Não se iluda: velhos problemas costumam viajar no fundo da mala.


Imigra-se com esperanças, com sonhos, com expectativas. Mesmo administrando a dor da perda do que se deixou pra trás, a mudança traz em si a crença de que a vida no novo país poderá ser melhor. Pode-se, inclusive, trazer uma ingenuidade incomum: a de que a mudança, por si só, será a solução para velhos e conhecidos problemas.

Problemas anteriores à mudança, como crises conjugais, dificuldades com os filhos ou mesmo de interação social podem passar por um período de trégua logo após a mudança de país. O encantamento inicial pode produzir na família uma pausa momentânea para imergir na nova cultura e nas benesses da vida tão sonhada. Andar na rua sem medo de sofrer assaltos ou violência, estacionar sem medo de ser roubado, falar ao celular em qualquer lugar sem sobressaltos, usufruir de transportes e educação pública de qualidade: tudo isto traz o conhecido sentimento de satisfação e encantamento que costumam estar presentes nos primeiros tempos  em um país do chamado primeiro mundo.  O padrão de relacionamento das pessoas e famílias, no entanto,  costuma ser o mesmo – não importa para qual lugar do mundo elas se mudem. No caso dos relacionamentos mais difíceis, logo aparecem uma implicância aqui, uma rispidez ali, uma falta de respeito acolá. Observamos na prática clínica, inclusive, que a instabilidade emocional gerada pela mudança de país pode tornar ainda piores aquelas dificuldades de relacionamento já conhecidas.

Mudar de país não melhora casamentos, não transforma filhos em europeus educados, não transforma magicamente uma pessoa em alguém mais paciente, focada, organizada, tolerante ou educada, a menos que haja um esforço consciente neste sentido. O convívio no novo país pode, inclusive, agravar sofrimentos antigos e eclodir novas angústias, porque junto com eles há uma carga extra de exigência emocional para a integração à nova vida.

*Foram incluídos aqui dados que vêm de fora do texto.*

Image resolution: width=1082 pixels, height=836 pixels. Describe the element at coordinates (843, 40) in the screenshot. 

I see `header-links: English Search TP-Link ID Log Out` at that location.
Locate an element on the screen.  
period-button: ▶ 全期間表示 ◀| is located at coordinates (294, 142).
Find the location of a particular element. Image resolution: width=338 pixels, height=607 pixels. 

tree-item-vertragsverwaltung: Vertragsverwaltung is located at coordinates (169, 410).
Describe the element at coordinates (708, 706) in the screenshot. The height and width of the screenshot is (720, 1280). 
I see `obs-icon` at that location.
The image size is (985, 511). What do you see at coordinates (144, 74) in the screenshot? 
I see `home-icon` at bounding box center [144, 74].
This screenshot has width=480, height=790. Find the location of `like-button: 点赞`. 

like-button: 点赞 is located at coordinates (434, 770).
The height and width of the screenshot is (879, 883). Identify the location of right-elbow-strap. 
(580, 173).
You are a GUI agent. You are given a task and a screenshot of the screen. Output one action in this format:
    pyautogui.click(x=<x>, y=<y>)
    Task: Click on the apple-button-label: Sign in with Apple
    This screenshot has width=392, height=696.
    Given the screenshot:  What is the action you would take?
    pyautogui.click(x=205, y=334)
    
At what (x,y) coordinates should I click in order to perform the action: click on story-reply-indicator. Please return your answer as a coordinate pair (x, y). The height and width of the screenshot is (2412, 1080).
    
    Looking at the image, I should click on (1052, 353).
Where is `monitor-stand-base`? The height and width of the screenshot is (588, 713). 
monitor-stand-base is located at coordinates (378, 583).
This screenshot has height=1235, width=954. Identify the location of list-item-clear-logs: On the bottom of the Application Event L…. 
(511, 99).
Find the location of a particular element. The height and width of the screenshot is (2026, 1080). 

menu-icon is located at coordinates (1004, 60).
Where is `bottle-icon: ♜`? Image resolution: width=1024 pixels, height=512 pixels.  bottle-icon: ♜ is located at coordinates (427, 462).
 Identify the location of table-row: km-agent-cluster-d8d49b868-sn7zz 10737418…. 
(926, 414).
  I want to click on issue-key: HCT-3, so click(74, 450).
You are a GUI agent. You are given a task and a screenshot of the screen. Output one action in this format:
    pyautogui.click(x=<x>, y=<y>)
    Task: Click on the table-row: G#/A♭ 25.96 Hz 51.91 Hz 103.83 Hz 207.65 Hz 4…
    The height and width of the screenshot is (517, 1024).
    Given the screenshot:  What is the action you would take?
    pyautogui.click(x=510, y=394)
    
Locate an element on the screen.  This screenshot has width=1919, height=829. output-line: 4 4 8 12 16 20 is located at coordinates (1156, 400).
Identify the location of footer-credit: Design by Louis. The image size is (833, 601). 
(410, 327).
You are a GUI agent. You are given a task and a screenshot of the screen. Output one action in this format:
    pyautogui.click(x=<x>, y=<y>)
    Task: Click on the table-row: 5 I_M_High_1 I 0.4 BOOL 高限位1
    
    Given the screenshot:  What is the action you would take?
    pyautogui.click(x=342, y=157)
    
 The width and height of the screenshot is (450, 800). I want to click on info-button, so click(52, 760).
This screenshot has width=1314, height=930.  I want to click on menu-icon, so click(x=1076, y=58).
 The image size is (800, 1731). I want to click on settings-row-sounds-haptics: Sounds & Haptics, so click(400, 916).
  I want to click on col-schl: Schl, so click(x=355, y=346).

Além do que, costuma ser fortemente sentida a ausência da rede social de apoio que costumeiramente havia no país de origem. A pessoa que imigra tem inúmeros “temas de casa” pra fazer: absorver uma nova cultura e novos costumes, integrar-se na nova comunidade, boa parte das vezes buscar trabalho e adaptar também seus filhos. Se todo este processo costuma causar ansiedade e deixar à flor da pele mesmo os relacionamentos mais saudáveis, você consegue imaginar o que ocorre nos relacionamentos mais complicados?

A boa notícia é que nem tão no fundo da mala costumam estar uma grande motivação para ser mais feliz e um bom grau de abertura ao novo. A maioria das famílias chega com disposição de escrever uma nova historia e nesta história parece não caberem mais os conflitos de sempre, acompanhados por suas soluções surradas. Pode ser um ótimo momento para se iniciar um processo de psicoterapia que vise melhores formas de comunicação entre casal e família e que fortaleça vínculos. Que tal aproveitar o que a nova vida pode trazer de melhor e despachar de vez e para bem longe de você formas não saudáveis de se relacionar?